I would like only a certain group of users (who are in an Active Directory group composed of users from two domains) to be able to execute a web script, in http://www.site.org/protected, after being challenged for authentication.

The Setup

Windows 2008, IIS 7. User Account Access has been disabled, as it is a pain and sometimes causes perfectly reasonable things to fail. The server is part of a domain I will called LITTLEDOMAIN. We have a trust with BIGDOMAIN.

I have a group, called "LITTLEDOMAIN\can-use-this." In that group are the members LITTLEDOMAIN\me and BIGDOMAIN\me. I did the bit in Active Directory where the server now allows that group to authenticate against another domain (BIGDOMAIN).
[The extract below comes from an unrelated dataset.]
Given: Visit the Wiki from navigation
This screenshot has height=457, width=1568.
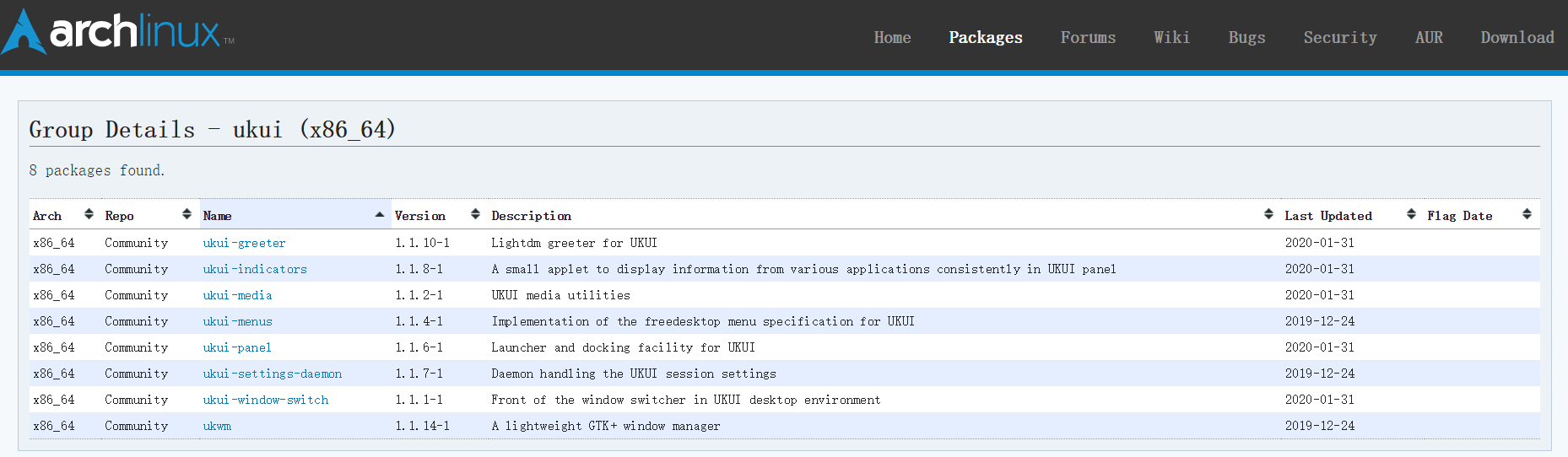Looking at the screenshot, I should [x=1171, y=37].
The application pool for www.site.org runs as "NetworkService."

The dirctory has the user SYSTEM, the user NETWORK SERVICE, the group Enterprise Admins, and the group LITTLEDOMAIN\can-use-this with at least Read and Execute permissions.

In IIS 7, I have disabled all forms of authentication for that directory but Windows Authentication. As to Authorization Rules, All Users are Allowed.

The Error

When I use, say, FireFox, visit the URL http://www.site.org/protected, and am presented with a challenge, I can enter the username LITTLEDOMAIN\me and my password, then see the minimal HTML generated by my very simple Python script, which is basically a "Hello, World" with a timestamp thrown in so I can make sure caching of the page does not occur. If I use BIGDOMAIN\me, I receive an HTTP 500 error.

Diagnostics Performed

The passwords for LITTLEDOMAIN\me and BIGDOMAIN\me are the same; this has been checked.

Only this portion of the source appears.